■ Excerpt provided ■
┌──
BAKER — A week after voters ousted three of the five members of the Baker School Board, incoming and outgoing members addressed the latest state scores of Baker schools that show little improvement in the past year.

The district as a whole, which has 1,356 students, again received a D grade from the state, up 2.8 points from 2017 when measured by the old formula. It lost 2.8 points under the new state formula.

All of the Baker schools, with the exception of Park Ridge Academic Magnet, are on the state’s 2018 list of schools in need of intervention.

Bakerfield faced state takeover when Herman Brister became superintendent in 2015 and remains an F school for the seventh year in a row. Baker Middle also received an F in 2018, the same as its 2016 score. Baker High maintained its D for 2018, while Park Ridge Academic Magnet stayed steady with a C, the same as 2016. Baker Heights Elementary dropped from a C to a D for 2018.

“We are going to continue to work hard to improve student achievement,” Brister said when asked about the state scores after the School Board meeting Tuesday.
└──
Element and text position data:
┌──
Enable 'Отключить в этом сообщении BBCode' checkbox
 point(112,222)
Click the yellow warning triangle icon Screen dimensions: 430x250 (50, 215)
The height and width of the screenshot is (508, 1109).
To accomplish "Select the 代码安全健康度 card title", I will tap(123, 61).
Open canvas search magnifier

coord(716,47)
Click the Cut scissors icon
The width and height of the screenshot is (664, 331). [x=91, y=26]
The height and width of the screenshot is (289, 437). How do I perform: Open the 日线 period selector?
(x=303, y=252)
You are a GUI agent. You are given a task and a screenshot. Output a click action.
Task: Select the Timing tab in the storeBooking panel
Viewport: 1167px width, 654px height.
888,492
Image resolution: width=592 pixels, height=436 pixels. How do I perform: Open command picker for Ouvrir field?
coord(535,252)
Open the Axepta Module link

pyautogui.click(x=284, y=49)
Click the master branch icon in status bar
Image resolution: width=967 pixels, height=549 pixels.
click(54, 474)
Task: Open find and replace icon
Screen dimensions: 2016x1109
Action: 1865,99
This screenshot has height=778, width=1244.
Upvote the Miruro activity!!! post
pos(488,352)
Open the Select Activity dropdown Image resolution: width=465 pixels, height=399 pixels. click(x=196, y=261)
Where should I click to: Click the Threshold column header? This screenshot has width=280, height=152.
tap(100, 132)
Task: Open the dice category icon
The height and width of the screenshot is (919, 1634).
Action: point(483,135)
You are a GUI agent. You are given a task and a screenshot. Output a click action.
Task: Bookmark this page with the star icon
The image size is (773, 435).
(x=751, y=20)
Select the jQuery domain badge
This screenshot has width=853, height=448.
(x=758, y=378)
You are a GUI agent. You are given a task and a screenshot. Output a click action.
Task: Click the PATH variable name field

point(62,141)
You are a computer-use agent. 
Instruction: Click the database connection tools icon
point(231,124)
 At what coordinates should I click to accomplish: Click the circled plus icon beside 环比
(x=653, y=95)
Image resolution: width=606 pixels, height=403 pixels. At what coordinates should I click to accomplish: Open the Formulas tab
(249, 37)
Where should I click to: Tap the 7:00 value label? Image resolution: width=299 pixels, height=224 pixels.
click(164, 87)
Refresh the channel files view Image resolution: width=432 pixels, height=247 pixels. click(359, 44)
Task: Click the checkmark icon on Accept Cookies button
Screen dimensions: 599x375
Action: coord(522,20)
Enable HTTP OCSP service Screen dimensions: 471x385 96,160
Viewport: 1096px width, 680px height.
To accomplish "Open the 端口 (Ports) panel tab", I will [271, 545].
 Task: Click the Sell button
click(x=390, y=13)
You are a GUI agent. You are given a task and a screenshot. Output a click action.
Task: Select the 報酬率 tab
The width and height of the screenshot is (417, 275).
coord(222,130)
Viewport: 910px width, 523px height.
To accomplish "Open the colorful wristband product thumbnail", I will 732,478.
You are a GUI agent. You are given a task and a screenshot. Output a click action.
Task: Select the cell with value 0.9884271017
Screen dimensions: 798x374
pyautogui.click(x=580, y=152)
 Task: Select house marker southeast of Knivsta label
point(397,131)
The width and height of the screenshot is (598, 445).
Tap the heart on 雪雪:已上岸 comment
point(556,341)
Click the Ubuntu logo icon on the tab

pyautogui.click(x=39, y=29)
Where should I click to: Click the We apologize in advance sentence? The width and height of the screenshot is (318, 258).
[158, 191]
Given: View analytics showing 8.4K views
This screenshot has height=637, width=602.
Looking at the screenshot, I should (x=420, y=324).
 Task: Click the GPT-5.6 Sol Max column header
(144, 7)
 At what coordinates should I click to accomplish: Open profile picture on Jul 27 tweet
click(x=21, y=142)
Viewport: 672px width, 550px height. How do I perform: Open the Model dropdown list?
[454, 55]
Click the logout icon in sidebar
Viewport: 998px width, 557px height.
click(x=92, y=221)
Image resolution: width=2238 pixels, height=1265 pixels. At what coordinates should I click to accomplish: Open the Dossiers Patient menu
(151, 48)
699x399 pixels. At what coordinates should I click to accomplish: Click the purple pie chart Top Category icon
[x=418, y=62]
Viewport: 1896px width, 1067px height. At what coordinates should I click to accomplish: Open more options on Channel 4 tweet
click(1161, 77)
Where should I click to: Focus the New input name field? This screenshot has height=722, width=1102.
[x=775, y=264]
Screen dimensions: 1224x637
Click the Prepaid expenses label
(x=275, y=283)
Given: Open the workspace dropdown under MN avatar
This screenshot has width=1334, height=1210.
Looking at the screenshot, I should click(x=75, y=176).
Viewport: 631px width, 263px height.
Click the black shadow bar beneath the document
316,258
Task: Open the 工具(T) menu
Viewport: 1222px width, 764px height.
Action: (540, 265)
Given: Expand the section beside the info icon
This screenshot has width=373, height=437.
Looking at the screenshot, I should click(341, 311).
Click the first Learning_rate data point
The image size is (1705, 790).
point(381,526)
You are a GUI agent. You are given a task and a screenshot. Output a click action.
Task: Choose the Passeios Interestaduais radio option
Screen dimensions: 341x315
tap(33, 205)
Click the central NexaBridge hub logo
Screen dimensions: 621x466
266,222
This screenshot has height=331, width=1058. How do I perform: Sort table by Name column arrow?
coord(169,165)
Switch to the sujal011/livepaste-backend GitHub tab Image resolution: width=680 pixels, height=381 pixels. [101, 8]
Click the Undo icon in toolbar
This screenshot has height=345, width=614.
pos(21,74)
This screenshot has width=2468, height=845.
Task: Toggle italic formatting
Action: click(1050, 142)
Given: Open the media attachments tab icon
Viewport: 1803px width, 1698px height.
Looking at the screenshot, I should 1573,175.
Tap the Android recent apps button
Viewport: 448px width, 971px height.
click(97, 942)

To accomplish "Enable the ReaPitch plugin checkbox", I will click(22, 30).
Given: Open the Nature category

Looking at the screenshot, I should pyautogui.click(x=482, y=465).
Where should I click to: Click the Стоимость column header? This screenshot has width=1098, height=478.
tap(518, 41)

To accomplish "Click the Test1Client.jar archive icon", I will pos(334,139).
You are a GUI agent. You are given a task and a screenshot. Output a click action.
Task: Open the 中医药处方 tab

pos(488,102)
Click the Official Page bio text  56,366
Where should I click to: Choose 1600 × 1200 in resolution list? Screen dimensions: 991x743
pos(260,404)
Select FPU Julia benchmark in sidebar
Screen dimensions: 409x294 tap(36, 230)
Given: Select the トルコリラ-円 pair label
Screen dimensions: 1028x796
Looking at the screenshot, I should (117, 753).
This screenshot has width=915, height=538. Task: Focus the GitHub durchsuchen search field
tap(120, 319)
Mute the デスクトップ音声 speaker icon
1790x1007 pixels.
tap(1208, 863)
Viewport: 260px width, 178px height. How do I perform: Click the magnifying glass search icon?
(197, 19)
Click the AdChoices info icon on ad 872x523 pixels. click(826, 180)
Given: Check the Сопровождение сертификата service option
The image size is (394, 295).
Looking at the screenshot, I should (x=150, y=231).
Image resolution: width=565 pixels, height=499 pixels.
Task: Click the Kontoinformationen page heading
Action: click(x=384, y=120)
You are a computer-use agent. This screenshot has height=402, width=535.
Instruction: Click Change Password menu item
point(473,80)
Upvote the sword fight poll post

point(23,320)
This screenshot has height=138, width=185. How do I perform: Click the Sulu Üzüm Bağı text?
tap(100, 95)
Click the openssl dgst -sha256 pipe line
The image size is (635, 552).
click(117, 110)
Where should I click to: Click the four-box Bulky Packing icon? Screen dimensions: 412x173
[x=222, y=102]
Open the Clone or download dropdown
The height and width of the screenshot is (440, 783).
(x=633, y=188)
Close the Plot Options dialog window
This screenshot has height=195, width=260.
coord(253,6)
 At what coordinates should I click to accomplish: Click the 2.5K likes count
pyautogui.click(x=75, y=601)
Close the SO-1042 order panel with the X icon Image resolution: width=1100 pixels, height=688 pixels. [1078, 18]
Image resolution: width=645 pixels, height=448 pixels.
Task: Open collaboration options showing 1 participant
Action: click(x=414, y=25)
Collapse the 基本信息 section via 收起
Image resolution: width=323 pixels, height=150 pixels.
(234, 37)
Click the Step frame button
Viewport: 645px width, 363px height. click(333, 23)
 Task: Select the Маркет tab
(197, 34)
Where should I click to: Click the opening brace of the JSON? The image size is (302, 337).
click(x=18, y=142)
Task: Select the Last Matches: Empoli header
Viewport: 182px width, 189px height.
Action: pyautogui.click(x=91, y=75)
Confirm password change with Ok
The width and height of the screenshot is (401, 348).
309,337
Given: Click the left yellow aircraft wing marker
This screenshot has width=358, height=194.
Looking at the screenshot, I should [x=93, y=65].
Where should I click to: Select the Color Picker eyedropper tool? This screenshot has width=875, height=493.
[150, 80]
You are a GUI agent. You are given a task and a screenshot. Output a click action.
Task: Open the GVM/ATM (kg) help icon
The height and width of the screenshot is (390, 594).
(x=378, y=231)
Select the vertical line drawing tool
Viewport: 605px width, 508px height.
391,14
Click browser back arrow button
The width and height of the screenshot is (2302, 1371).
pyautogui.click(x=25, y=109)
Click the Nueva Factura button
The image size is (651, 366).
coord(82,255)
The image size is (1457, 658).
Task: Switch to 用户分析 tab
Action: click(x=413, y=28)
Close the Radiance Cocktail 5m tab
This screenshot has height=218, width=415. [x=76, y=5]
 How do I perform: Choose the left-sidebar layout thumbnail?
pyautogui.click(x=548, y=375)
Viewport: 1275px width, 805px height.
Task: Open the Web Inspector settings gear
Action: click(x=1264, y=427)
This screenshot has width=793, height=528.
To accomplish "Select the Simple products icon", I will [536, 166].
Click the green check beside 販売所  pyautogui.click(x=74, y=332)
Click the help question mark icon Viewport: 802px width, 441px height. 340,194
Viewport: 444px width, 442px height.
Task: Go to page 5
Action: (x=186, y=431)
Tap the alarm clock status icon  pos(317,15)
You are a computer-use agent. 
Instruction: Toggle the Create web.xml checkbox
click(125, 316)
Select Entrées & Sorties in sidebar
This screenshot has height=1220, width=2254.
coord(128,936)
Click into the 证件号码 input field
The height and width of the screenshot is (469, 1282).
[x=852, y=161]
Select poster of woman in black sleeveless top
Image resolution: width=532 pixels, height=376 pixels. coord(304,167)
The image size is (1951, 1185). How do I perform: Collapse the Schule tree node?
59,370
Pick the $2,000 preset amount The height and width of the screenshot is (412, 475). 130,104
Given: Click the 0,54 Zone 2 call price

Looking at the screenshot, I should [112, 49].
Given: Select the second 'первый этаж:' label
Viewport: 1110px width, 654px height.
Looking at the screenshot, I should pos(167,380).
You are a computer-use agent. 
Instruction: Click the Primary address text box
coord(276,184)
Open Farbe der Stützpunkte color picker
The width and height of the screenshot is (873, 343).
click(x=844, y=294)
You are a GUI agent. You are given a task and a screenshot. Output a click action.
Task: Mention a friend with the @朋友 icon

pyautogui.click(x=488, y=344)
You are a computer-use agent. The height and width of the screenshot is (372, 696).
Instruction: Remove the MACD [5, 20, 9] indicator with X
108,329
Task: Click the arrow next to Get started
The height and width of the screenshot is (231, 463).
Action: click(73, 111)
└──
■ Task set ■
1 > Write out the passage of the Baker school scores article that opens with the words containing "All of the Baker" and closes with "Board meeting Tuesday.".
2 > In the Baker school scores article, which Baker school is not on the state's 2018 list of schools in need of intervention?
3 > Turn the paragraph of the Baker school scores article that begins "Bakerfield faced state takeover" into a list of schools and their grades.

■ Task answers ■
1 >
All of the Baker schools, with the exception of Park Ridge Academic Magnet, are on the state’s 2018 list of schools in need of intervention.

Bakerfield faced state takeover when Herman Brister became superintendent in 2015 and remains an F school for the seventh year in a row. Baker Middle also received an F in 2018, the same as its 2016 score. Baker High maintained its D for 2018, while Park Ridge Academic Magnet stayed steady with a C, the same as 2016. Baker Heights Elementary dropped from a C to a D for 2018.

“We are going to continue to work hard to improve student achievement,” Brister said when asked about the state scores after the School Board meeting Tuesday.

2 > Park Ridge Academic Magnet

3 >
- Bakerfield: faced state takeover when Herman Brister became superintendent in 2015; an F school for the seventh year in a row
- Baker Middle: F in 2018, the same as in 2016
- Baker High: kept its D for 2018
- Park Ridge Academic Magnet: held steady with a C, the same as in 2016
- Baker Heights Elementary: dropped from a C to a D for 2018